[[ Page extract, beginning ]]

To fundamentally change how healthcare fraud is rooted out, health insurance companies should conduct robust screening of providers in their network.
"The best way to prevent the bulk of healthcare fraud is to understand the risk associated with the providers that you're allowing to be part of your network," Bill Fox, senior director of healthcare for LexisNexis Risk Solutions, told FierceHealthPayer.
But while most provider screenings center around providers' claims patterns, Fox said payers must gather information about who providers are "as people in the world," including whether they have any sanctions, criminal convictions or are practicing in high-risk areas like home health or durable medical equipment.
"In essence, it's just business intelligence," Fox explained. "You're getting a better understanding of who it is you're dealing with."
The problem, however, is that payers' current method of provider screening lacks a comprehensiveness, which prevents payers from understanding the complete potential risk of allowing certain providers in their network.

[[ Page extract, end ]]

## Things to do
a) Return the portion of the healthcare fraud passage from "The problem, however, is" to "certain providers in their network.".
b) In the healthcare fraud passage, what position does Bill Fox hold?
c) Write what comes next in the healthcare fraud passage, picking up after its final sentence.

[[ Information shown, beginning ]]

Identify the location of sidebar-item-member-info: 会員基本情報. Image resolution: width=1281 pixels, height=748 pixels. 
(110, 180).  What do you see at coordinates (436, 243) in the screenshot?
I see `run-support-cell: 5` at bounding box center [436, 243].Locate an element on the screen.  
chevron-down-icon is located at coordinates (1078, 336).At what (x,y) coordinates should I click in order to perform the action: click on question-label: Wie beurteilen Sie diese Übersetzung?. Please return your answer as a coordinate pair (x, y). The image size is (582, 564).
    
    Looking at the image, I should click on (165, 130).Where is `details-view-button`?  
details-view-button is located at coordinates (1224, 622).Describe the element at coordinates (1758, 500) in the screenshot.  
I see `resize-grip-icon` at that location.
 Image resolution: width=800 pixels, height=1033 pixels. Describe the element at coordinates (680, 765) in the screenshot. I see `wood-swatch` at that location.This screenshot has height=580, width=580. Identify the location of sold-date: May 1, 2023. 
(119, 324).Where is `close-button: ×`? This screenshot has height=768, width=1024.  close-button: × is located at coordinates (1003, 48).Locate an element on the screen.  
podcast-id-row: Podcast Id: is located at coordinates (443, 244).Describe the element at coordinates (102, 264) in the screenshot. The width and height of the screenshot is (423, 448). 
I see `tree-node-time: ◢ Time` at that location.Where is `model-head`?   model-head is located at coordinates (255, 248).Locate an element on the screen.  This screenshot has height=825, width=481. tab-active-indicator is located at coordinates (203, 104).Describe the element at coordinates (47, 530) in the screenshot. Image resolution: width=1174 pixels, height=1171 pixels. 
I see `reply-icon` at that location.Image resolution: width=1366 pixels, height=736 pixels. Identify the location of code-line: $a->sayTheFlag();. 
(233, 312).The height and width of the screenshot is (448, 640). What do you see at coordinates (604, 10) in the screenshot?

[[ Information shown, end ]]

## Expected responses
a)
The problem, however, is that payers' current method of provider screening lacks a comprehensiveness, which prevents payers from understanding the complete potential risk of allowing certain providers in their network.

b) He is senior director of healthcare for LexisNexis Risk Solutions.

c)
"It's kind of shocking how rudimentary most plans' use of analytics is," Fox said. If, for example, a doctor is barred from one state for defrauding its Medicaid program, he could simply move to another state and have a family member set up the same operation there. With the current screening processes widely in place throughout the industry, payers would never know about the risk associated with that family member, assuming that she's never been sanctioned and or has criminal convictions because she's closely connected to someone who has been barred from Medicaid for fraud.
"That's really where real robust provider screening comes in," Fox said, because it allows payers to associate people with each other. In this example, payers could choose to still include the doctor's family member in their network but could actively monitor her, keeping a "very close watch" on her behavior. If she did attempt to engage in fraudulent activity, payers would be in a much better position to spot any suspicious activity and block it very quickly.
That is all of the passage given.